CLASSIFICATION AND REGRESSION TREE (CART) IN CLASSIFICATION OF INDEPENDENCE OF LIFE BASED ON ELDERLY HEALTH CONDITIONS IN THE CITY OF WORK AREAS PERIVERAL HOSPITAL BARENG KOTA MALANG
Backgraund: The elderly must be able to adapt to all the changes that occur in their lives. The ability of the elderly to adapt to life changes can help reduce the Dependency Ratio. Dependency Ratio can be minimized through achieving the independence of life of the elderly. Health condition is one of the factors that is closely related to the ability of the elderly to live independently in their old age.
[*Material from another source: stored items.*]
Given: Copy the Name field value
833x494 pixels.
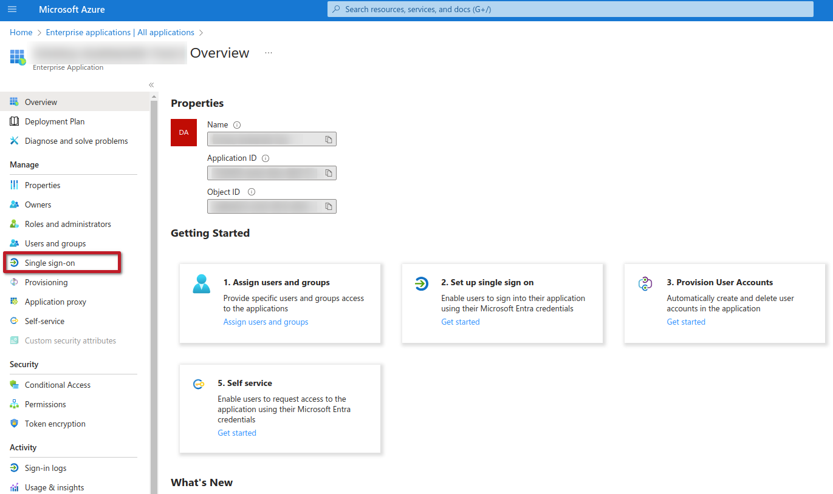Looking at the screenshot, I should click(328, 140).
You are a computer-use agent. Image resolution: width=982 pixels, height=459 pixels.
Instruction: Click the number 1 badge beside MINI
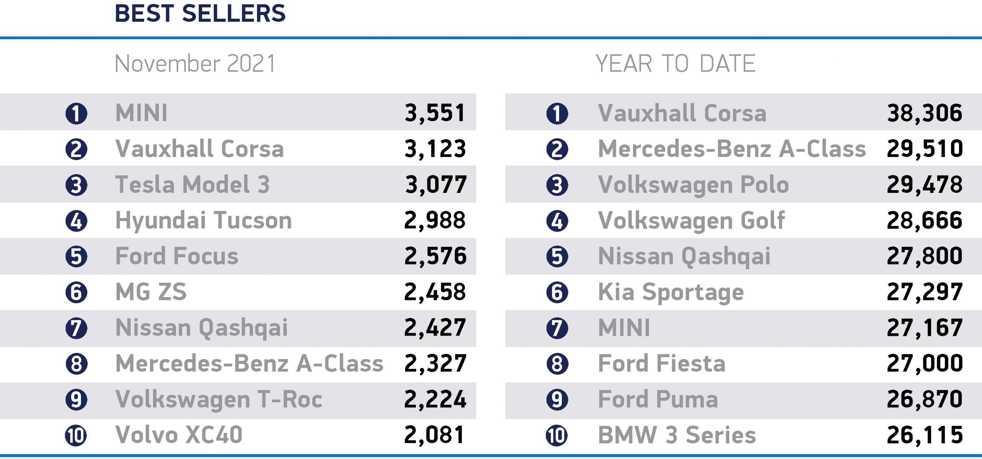tap(76, 114)
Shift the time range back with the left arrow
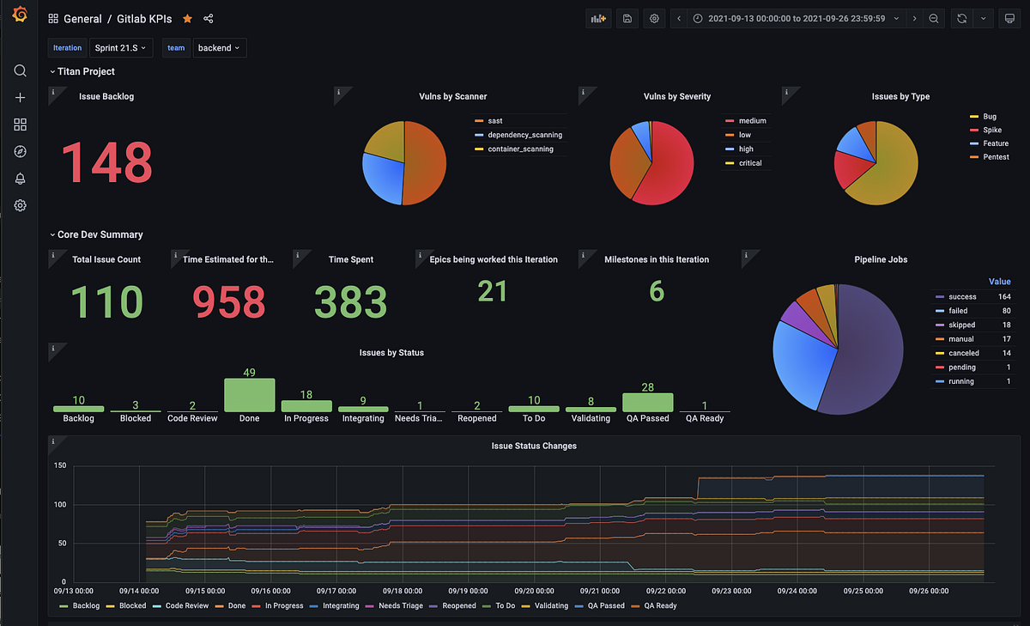1030x626 pixels. point(677,18)
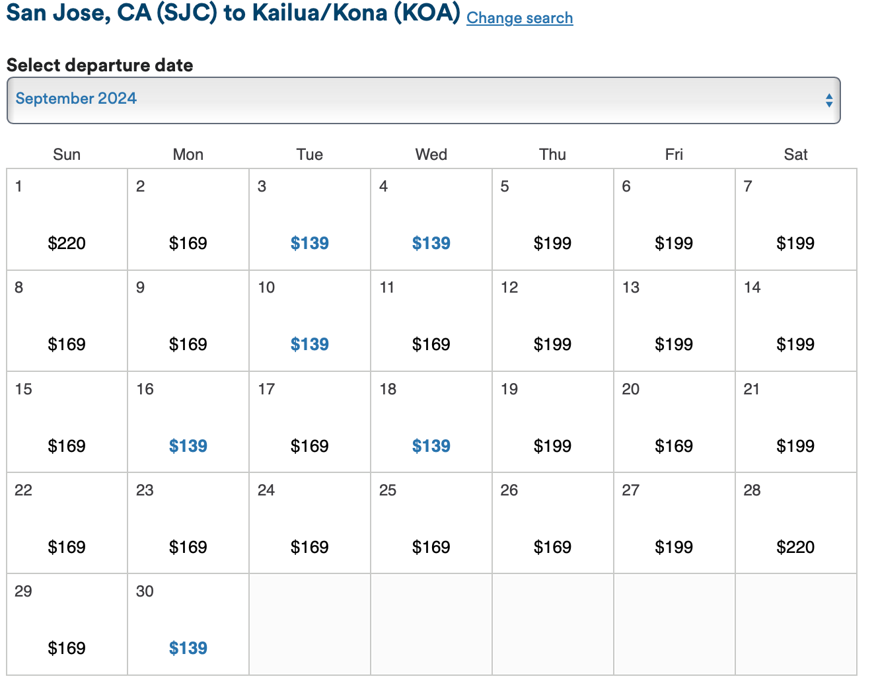Select September 3 with $139 fare
This screenshot has height=691, width=876.
[309, 243]

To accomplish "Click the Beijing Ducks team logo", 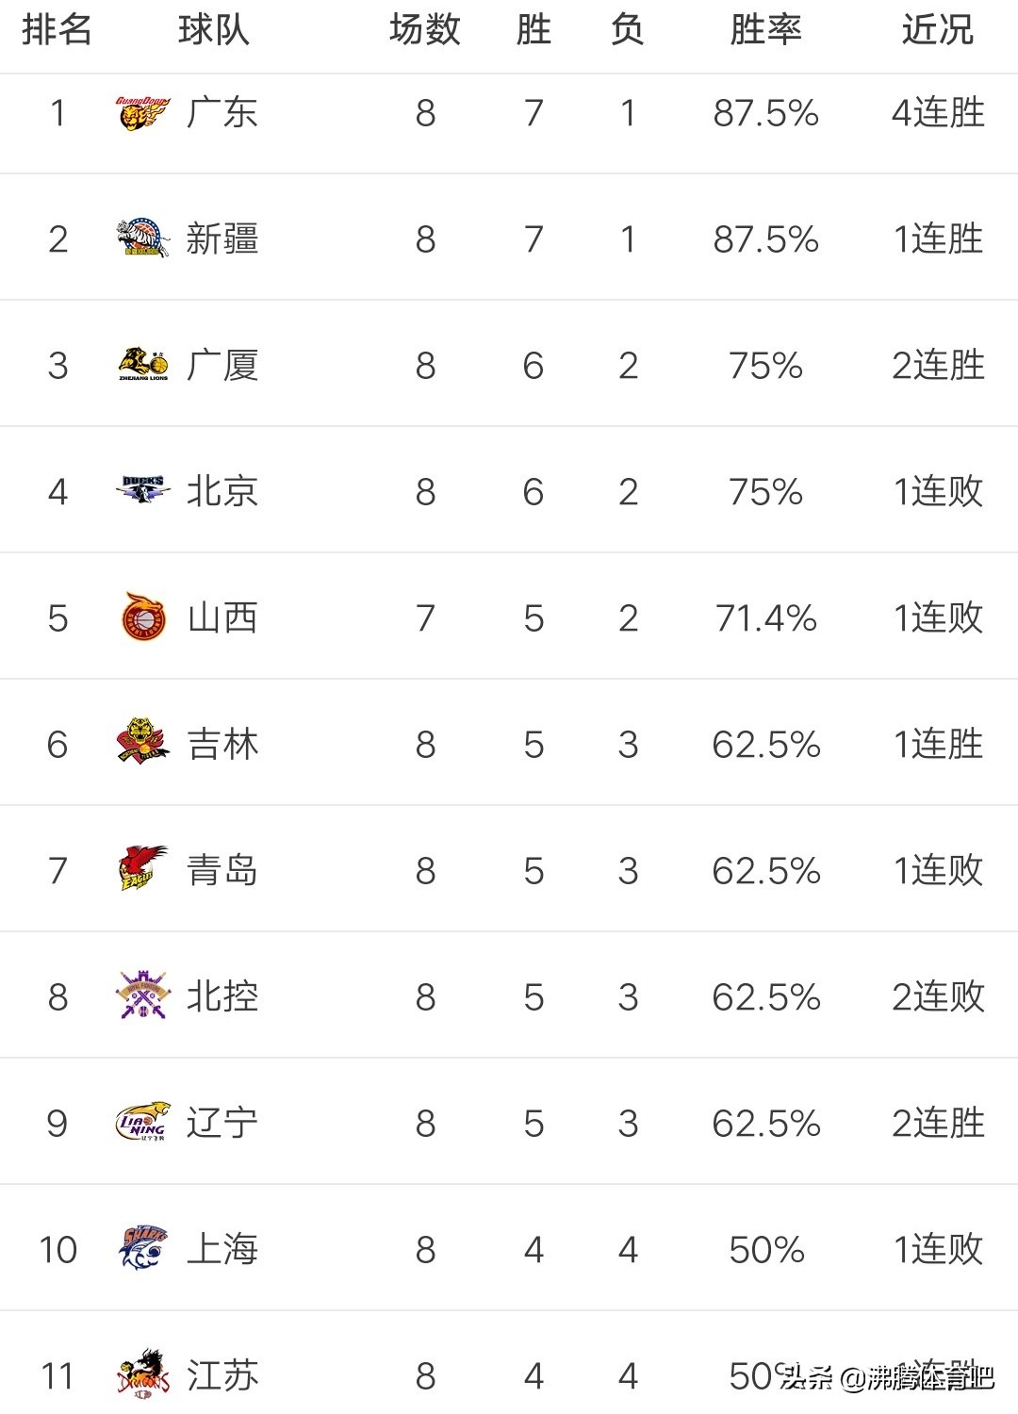I will click(143, 490).
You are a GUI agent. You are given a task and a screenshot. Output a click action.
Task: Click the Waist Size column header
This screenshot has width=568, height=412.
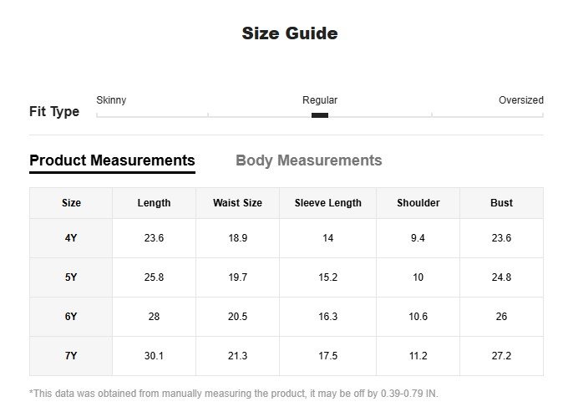237,203
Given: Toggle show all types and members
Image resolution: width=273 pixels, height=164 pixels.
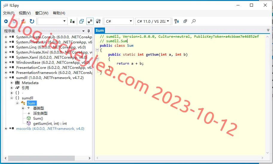Looking at the screenshot, I should (98, 21).
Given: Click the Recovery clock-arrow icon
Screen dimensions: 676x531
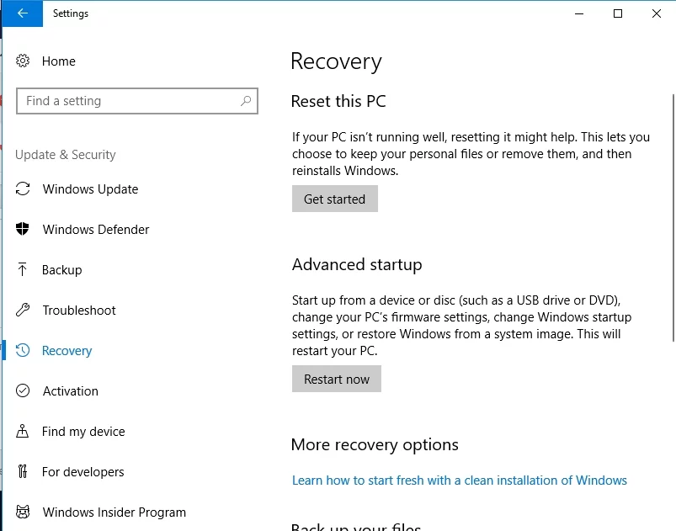Looking at the screenshot, I should (24, 351).
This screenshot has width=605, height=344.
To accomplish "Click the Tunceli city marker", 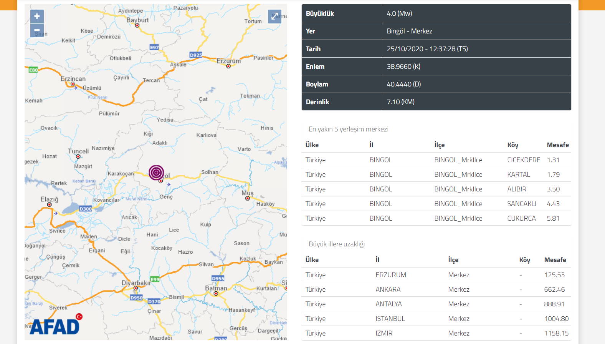I will click(78, 156).
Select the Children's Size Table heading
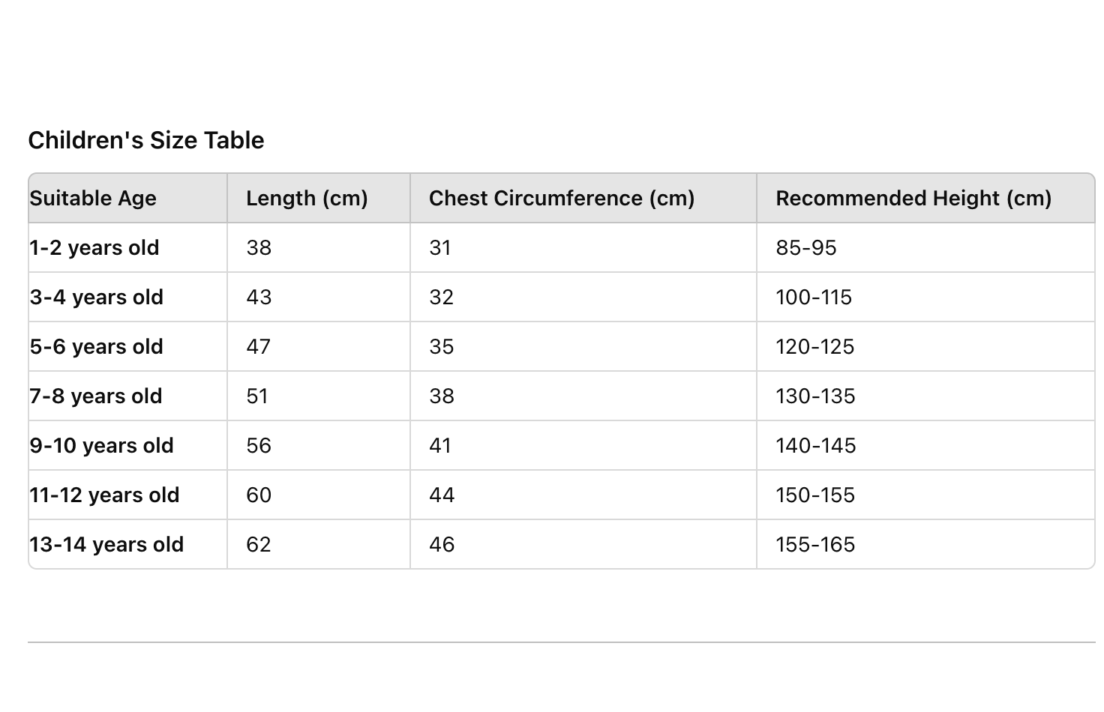Viewport: 1104px width, 712px height. click(146, 140)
Aim : This study aims to identify the elderly in the independence of their lives in Kelurahan Kasin Peripheral Hospital of Bareng Malang, through the health condition approach
Method: Based on the time of this study, it is classified as cross-sectional with elderly respondents aged 60 years and over in Kasin Kelurahan, a total of 142 obtained through the multistage random sampling. The instruments used were IADL, sphygmomanometer, Snellen test, Abbreviated Mentaltest (AMT), Geriatric Depression Scale (GDS), along with questionnaires to identify conditions and the perception of the elderly towards their health conditions. CART is used for the classification of independence of the elderly with the Salfold Predictive Modeller software
Results: The classification results showed that 78.2% of the elderly were independent, characterized by having a certain daily diet, having normal hearing function or having an impairment, having better health perception, having musculoskeletal disorders, and not taking drugs. The best sorting based on the value of goodness of split is the daily menu consumed by the elderly 0.1125041, current health perception 0.0813413, hearing function 0.0652887, musculoskeletal disorders 0.0204411, drug consumption 0.0002492. The accuracy value obtained is 69.72%, sensitivity value is 71.17% and specificity value is 64.52%
Conclusion :Daily menu consumed by the elderly and current perception of health are variables that contribute to the independence of the elderly based on health conditions, while the use of stairs, daily physical activity, home improvement is a functional capacity that contributes to the independence of the elderly.